Content Sharing Status in the OMP

We encourage users to post events happening in the community to the community events group on https://www.drupal.org.
deproduction's picture

The Open Media Foundation's last deliverable for the Open Media Project Knight Foundation grant is a shared content solution for the OMP partners. Our proposed solution differs from existing solutions in that we want to enable automated or user-driven content-sharing, as opposed to the admin-focused solutions that exist with PEGMedia or the ACM/Telvue solution... For example, we want a community member in San Fran, searching for "Cambodian Comedy" videos to see the matching files in SF, and also see a lower-tier of search results from other OMP partner sites. If they like a show they see which was contributed from Denver's Cambodian Comedians, we want that local SF member to be able to "sponsor" or vote on that show and (based on scheduling rules for their station) have the broadcast file transferred to air on the SF Public Access TV station.

From the beginning, we've explored the benefits of a centralized media repository, vs a distributed solution. In either case, the media module panel today showed how this process will be simpler in Drupal 7, with streamwrappers which allow nonlocal files to be viewed on your website.

Here's a summary of the conversation happening at the Open Media Foundation so-far, broken down into the centralized and distributed approach.

Distributed Approach:
From the beginning, we've liked the idea of a distributed approach that doesn't tax any single provider of storage or bandwidth, and fits the general approach of the Public Access and Community Media environment. The idea here is to host a Centralized Metadata Server that would be the master of all metadata and file-locations for the OMP media content of all stations, and would contain the database that let the SF webserver see the Cambodian Comedy files from Denver and other partner sites, and would facilitate the movement of those files when necessary.
Because a significant end-goal of the Open Media Project is enabling our communities to find the top-rated content out of tens or hundreds of thousands of hours of content, the centralized metadata server would help manage and coordinate voting, comments, and other community feedback across sites, and let stations automatically schedule a "best Community Media of the Week" for example, featuring the top-rated content from across all OMP partners. This will also help reduce duplication of files and metadata, or the confusion of different copies of identical shows, as they are shared between stations (so we don't accidentally recognize each new copy of a video as an independent show).

Centralized Approach:
We have a unique opportunity through partnering with Archive.org to work with an organization who can provide nearly limitless storage and bandwidth without charging the OMP partners.

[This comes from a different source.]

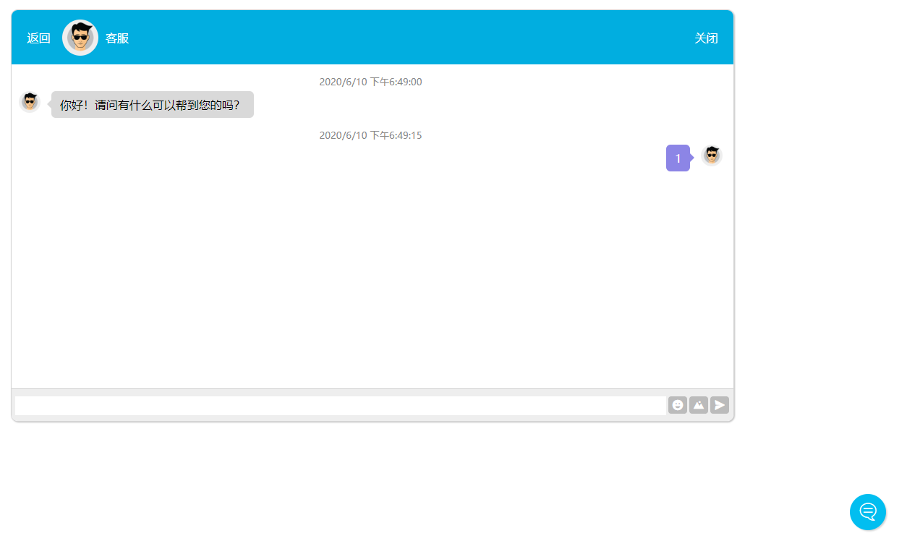This screenshot has width=907, height=541.
Task: Click the pointer tail of the purple bubble
Action: tap(692, 158)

We'll be meeting with Archive.org on Friday this week to discuss the challenges we're facing with our unique metadata needs, and hopefully get this process moving.
After hearing ArthurF's discussion of the media module in D7, I asked him about how we could use streamwrappers to bypass local bandwidth, local transcoding, and local storage of media files using Archive.org. He explained how our media ingest process could upload files directly to Archive.org (never hitting local storage or bandwidth), allowing Archive to transcode the files and manage large, remote uploads, and (if we could coordinate it with Archive) spit-out the broadcast-quality version back to the Access Station. This isn't a necessity in Denver of SF, since we have enough local storage, bandwidth, and transcoding capacity to make Archive.org the last step in the process, but it would be possible to make them the first step in the process, and off-load the majority of the work and expenses to Archive. Arthur explained how this would possible even in D6, but will be easier in D7.

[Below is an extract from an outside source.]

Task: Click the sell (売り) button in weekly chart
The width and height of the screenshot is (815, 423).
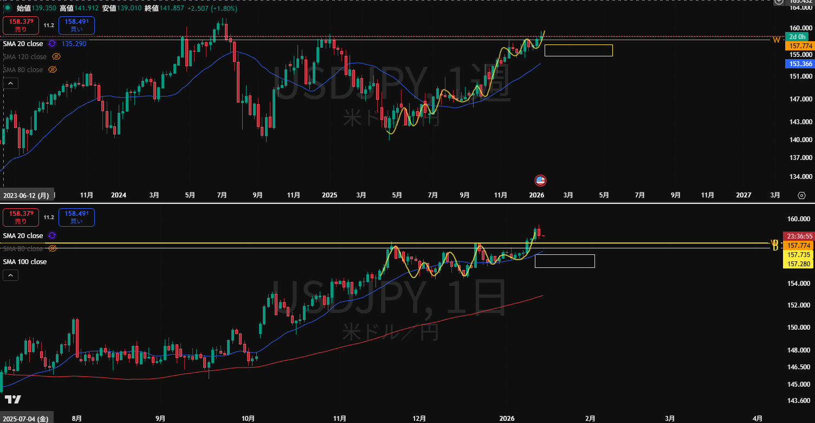Action: click(20, 25)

Of course, none of this matters if OMP members don't use Creative Commons. Its our position that the content-sharing system should not support the exchange of content without CC licenses. We hope to have a solution that is at least sharing the content of SF and Denver (the only two partners who have so-far committed to enforcing CC) by the end of June.

Comments

You can add Davis Media

darrick's picture

You can add Davis Media Access to your list of partners committed to enforcing Creative Commons for online content and sharing.

As for the two approaches, I was inspired with Tim O'Reilly's talk on Cloud Computing here at Drupal Con (http://sf2010.drupal.org/conference/sessions/open-source-cloud-era). The stream wrappers available in Drupal 7 will allow the OMP to leverage the power of cloud computing. Archive.org is just one service available.

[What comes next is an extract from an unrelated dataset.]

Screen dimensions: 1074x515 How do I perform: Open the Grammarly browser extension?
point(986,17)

I look at the OMP as being a centralized metadata store for a public access station. The project could add a module to allow stations to subscribe to other stations and thus allow a user to search among all the subscribed stations. This is a matter of providing a hook_search function searching locally and then obtaining search results from the subscribed to stations and adding those results to the overall results.

For file storage a station should be able to mix and match storing locally, via archive.org, s3 or whatever location they so choose. The stream wrappers will add that functionality.

For VOD, stations should be able to mix and match their choice of VOD services, be it local as with DOM, blip.tv, youtube or archive.org. Davis Media Access moved from using the flash filefield in om_show to using a embedded media file exactly for this reason. This way we can serve some shows locally and some via blip.tv or vimeo.

Transcoding is the third aspect which can be moved to the cloud. Currently the choice is either ffmpeg_wrapper which encodes on the local server or ffmpeg_wrapper_remote which can use a single remote server. But Arthur believes the remote wrapper should be abstracted, so centers just as they can choose a number of file stores and vod services can choose from a number of transcoding services.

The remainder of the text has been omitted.